→ Work item A:
According to the filter overlap text, what does the filter portion on the upper side of an overlap preferably include at the bottom?
→ Work item B:
Continue the filter overlap text from its last sentence.

→ Exercise text:
═══
Peripheral edges of the adjacent filter portion 15 may overlap each other. The filter portion 15 located on the upper side in the overlapping of the peripheral edges preferably includes the transparent resin 150 at the bottom.

For example, as illustrated in FIG. 11, the peripheral edge of the infrared transmission filter portion 15IR and the peripheral edge of the green filter portion 15G may overlap each other in the horizontal direction D_H. The peripheral edge of the infrared transmission filter portion 15IR may be located on the upper side of the peripheral edge of the green filter portion 15G in the horizontal direction D_H. In this case, the peripheral edge of infrared transmission filter portion 15IR preferably includes the transparent resin 150 at the bottom. Alternatively, the peripheral edge of the green filter portion 15G may be located on the upper side of the peripheral edge of the infrared transmission filter portion 15IR in the horizontal direction DA. In this case, the peripheral edge of green filter portion 15G preferably includes the transparent resin 150 at the bottom.

For example, as illustrated in FIG. 12, the peripheral edge of the blue filter portion 15B1 and the peripheral edge of the red filter portion 15R may overlap each other in the horizontal direction DA. The peripheral edge of the blue filter portion 15B1 may be located on the upper side of the peripheral edge of the red filter portion 15R in the horizontal direction DA. In this case, the peripheral edge of the blue filter portion 15B1 preferably includes the transparent resin 150 at the bottom.

For example, the peripheral edge of the red filter portion 15R and the peripheral edge of the green filter portion 15G may overlap each other in the vertical direction D_V. The peripheral edge of the red filter portion 15R may be located on the upper side of the peripheral edge of the green filter portion 15G in the vertical direction D_V. In this case, the peripheral edge of the red filter portion 15R preferably includes the transparent resin 150 at the bottom.
═══
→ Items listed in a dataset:
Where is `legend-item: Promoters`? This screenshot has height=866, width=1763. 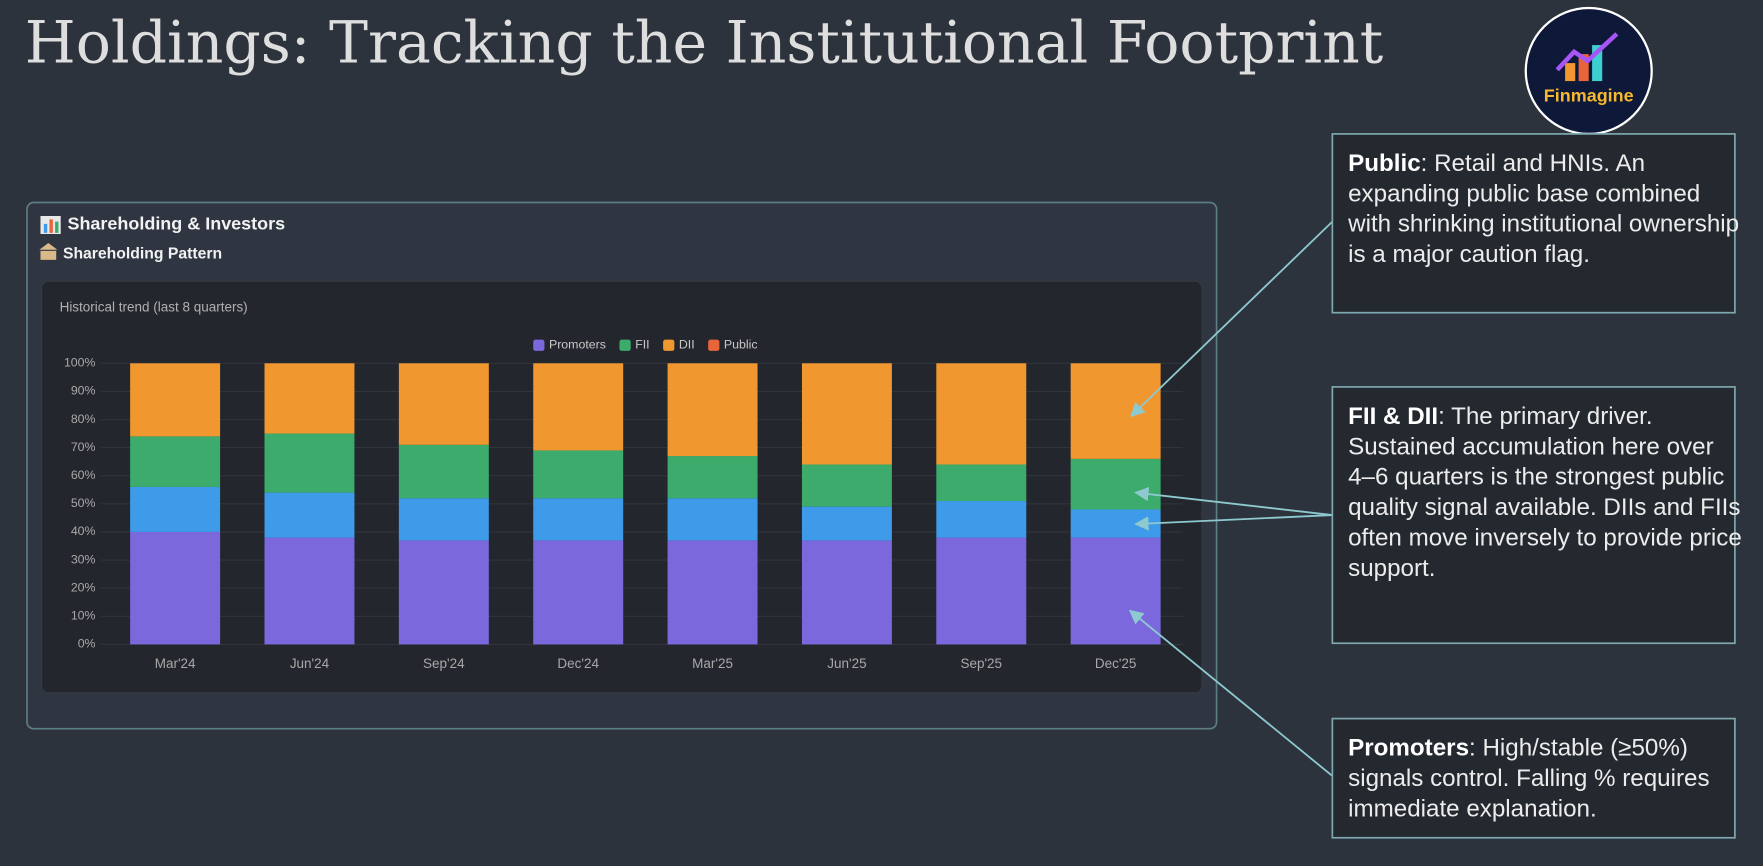
legend-item: Promoters is located at coordinates (570, 345).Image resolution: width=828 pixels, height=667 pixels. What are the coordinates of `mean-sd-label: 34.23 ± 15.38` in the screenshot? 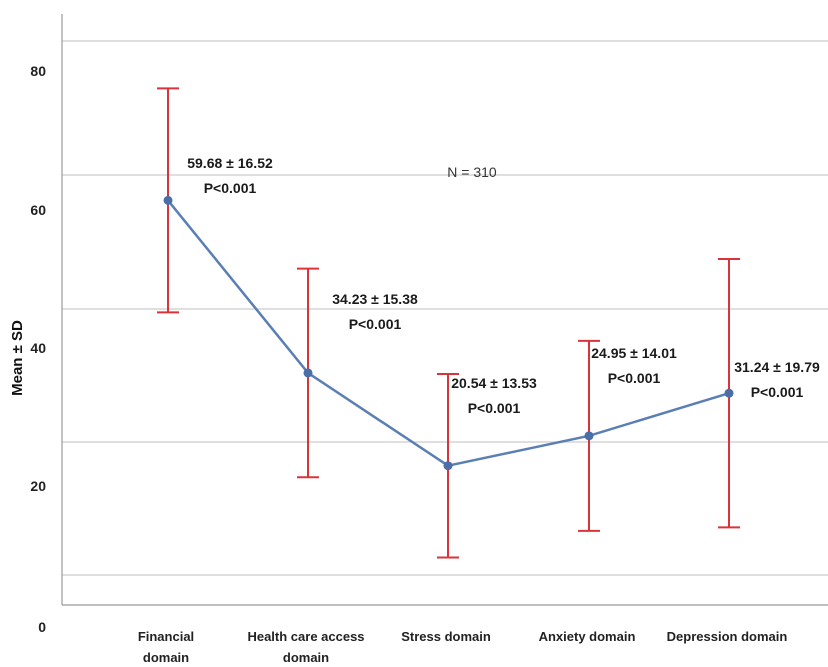 It's located at (375, 299).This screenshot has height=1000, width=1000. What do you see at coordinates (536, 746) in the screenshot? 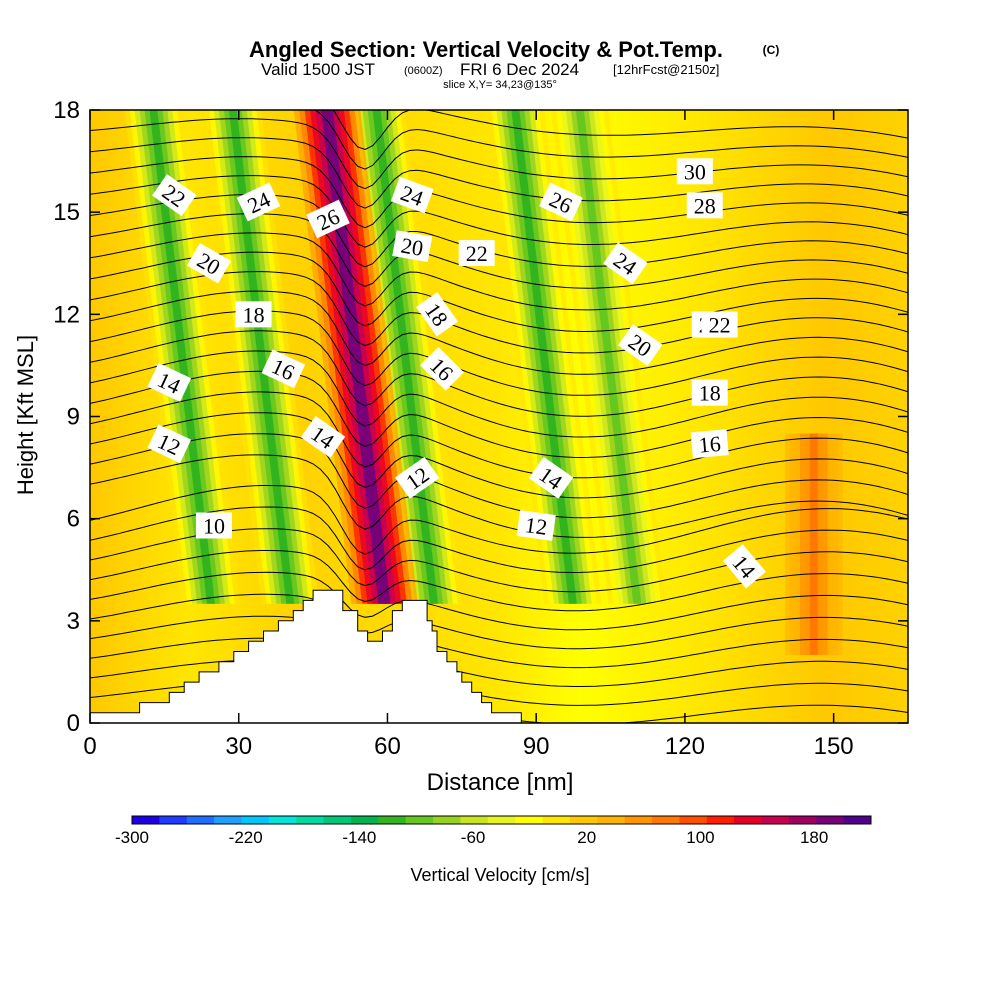
I see `x-tick-label: 90` at bounding box center [536, 746].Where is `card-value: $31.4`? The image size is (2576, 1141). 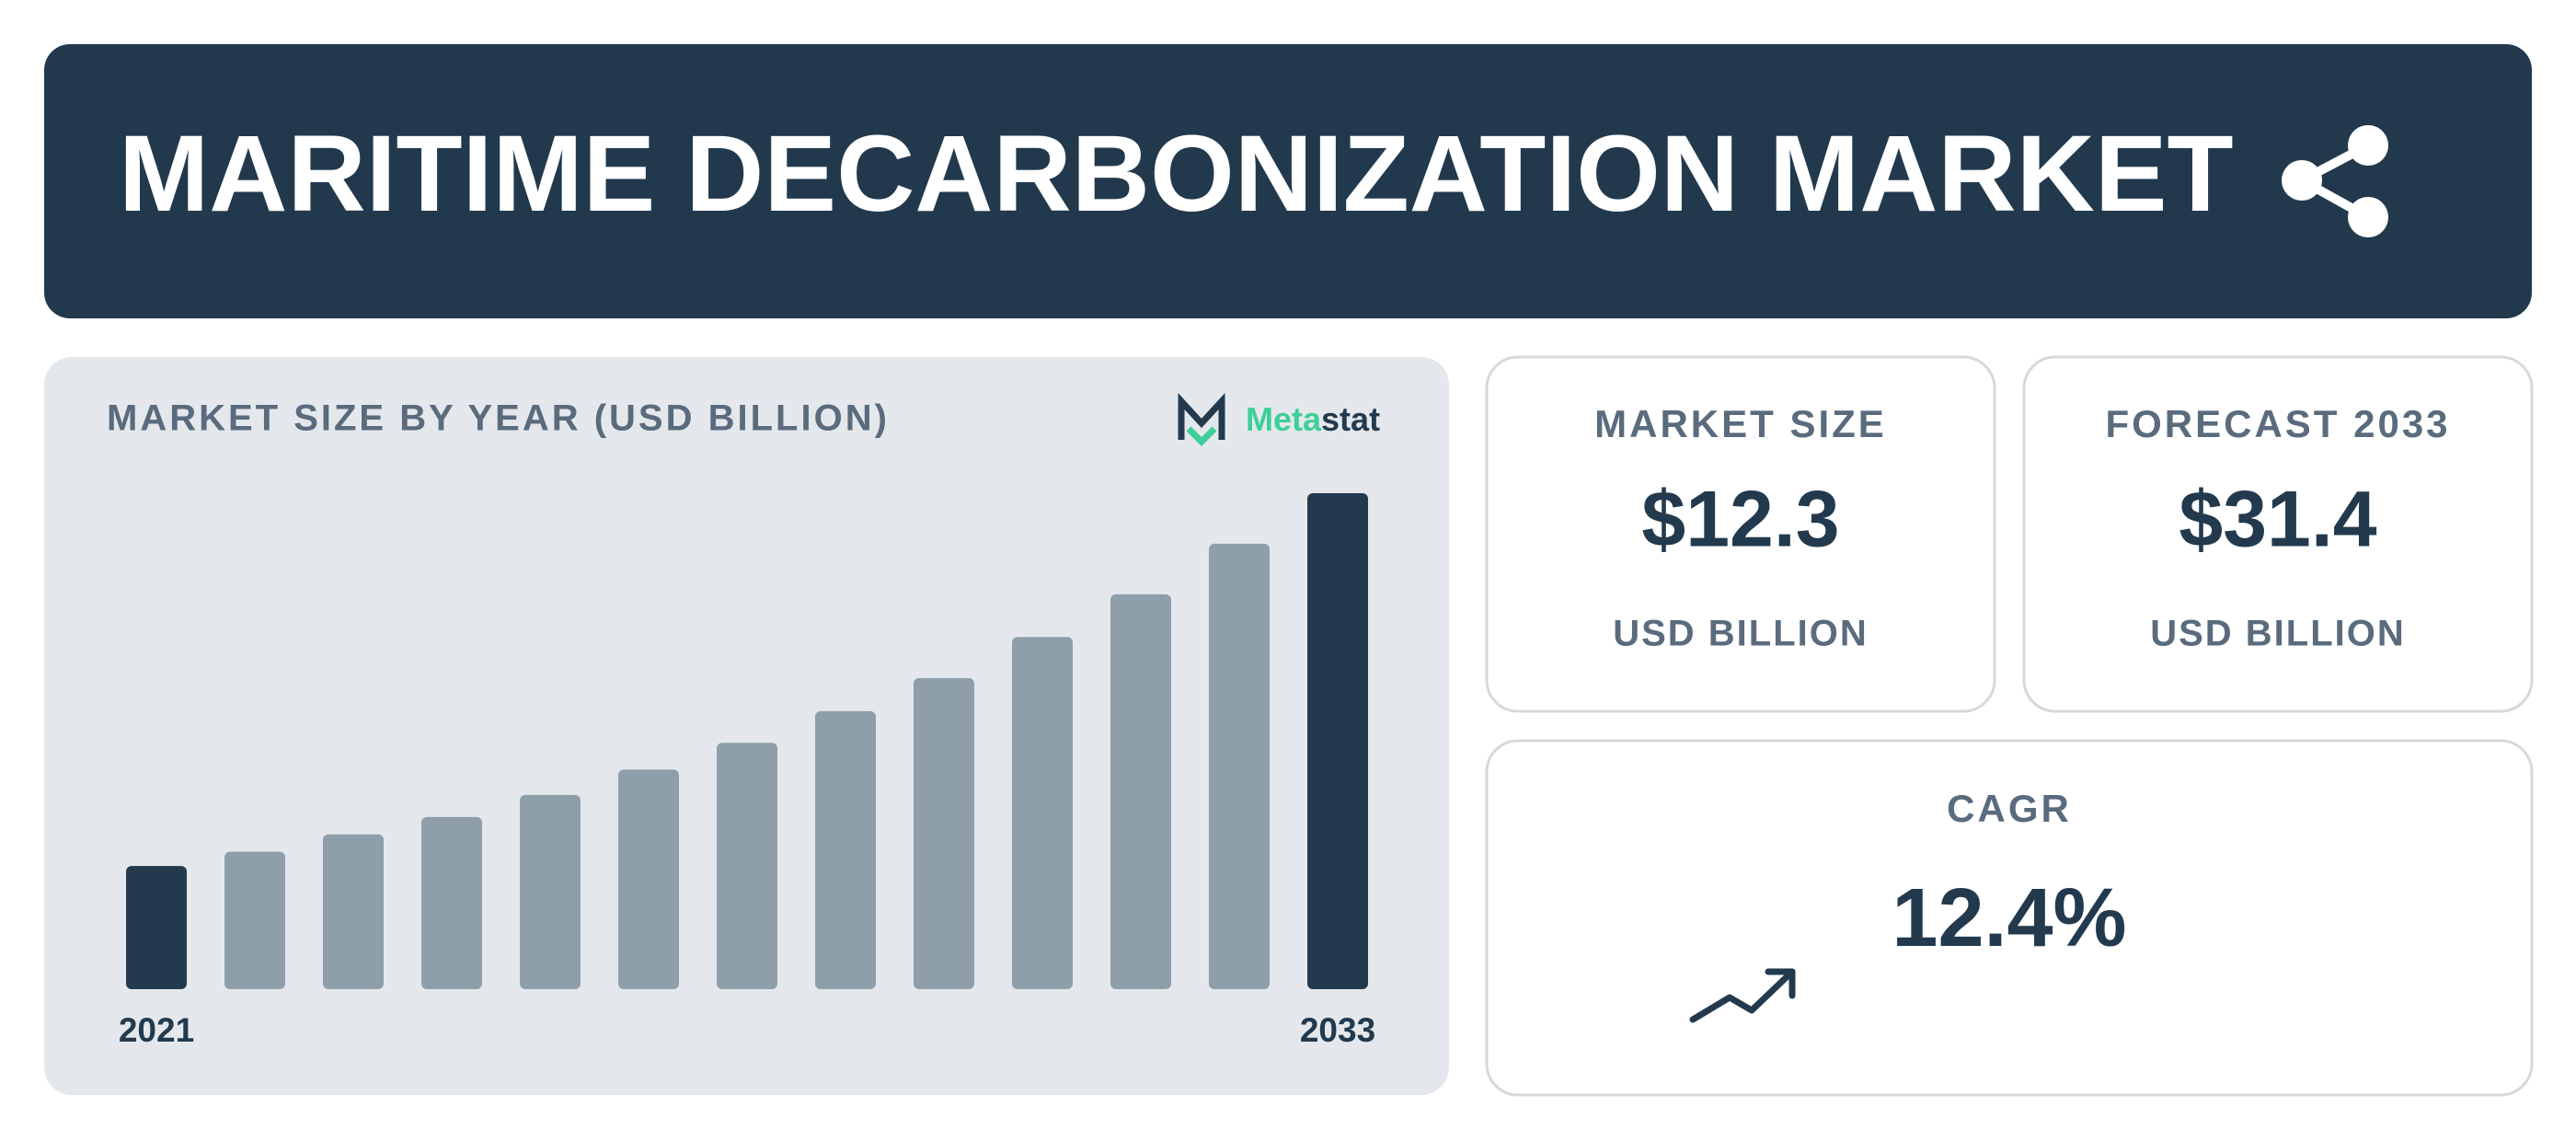
card-value: $31.4 is located at coordinates (2278, 520).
═══
→ Answer A:
The transparent resin 150.

→ Answer B:
For example, the peripheral edge of the blue filter portion 15B1 and the peripheral edge of the infrared transmission filter portion 15IR may overlap each other in the vertical direction D_V. The peripheral edge of the blue filter portion 15B1 may be located on the upper side of the peripheral edge of the infrared transmission filter portion 15IR in the vertical direction D_V. In this case, the peripheral edge of the blue filter portion 15B1 preferably includes the transparent resin 150 at the bottom. Alternatively, the peripheral edge of the infrared transmission filter portion 15IR may be located on the upper side of the peripheral edge of the blue filter portion 15B1 in the vertical direction D_V. In this case, the peripheral edge of infrared transmission filter portion 15IR preferably includes the transparent resin 150 at the bottom.

The blue filter portion 15B1 includes, for example, a blue colorant and an ultraviolet curable resin. The blue colorant includes, for example, at least one selected from the group consisting of a blue dye and a blue pigment. The infrared transmission filter portion 15IR includes, for example, an infrared transmitting black color material and an ultraviolet curable resin.

[Action and Effect]

In the display device 10A according to the second embodiment, the filter portion 15 of at least one type of the red filter portion 15R, the green filter portion 15G, the blue filter portion 15B1, or the infrared transmission filter portion 15IR includes the transparent resin 150 at the bottom. As a result, the color filter 15F and the flattening layer 14 to be a lower layer of the color filter 15F can be bonded to each other by the transparent resin 150, so that peeling of the color filter 15F1 can be suppressed.

In the display device 10A according to the second embodiment, since one pixel includes the subpixel 100IR in addition to the subpixels 100R, 100G, and 100B1 of three primary colors, the function of the display device 10A can be improved. Therefore, it is possible to improve the function of the display device 10A while suppressing peeling of the color filter 15F1.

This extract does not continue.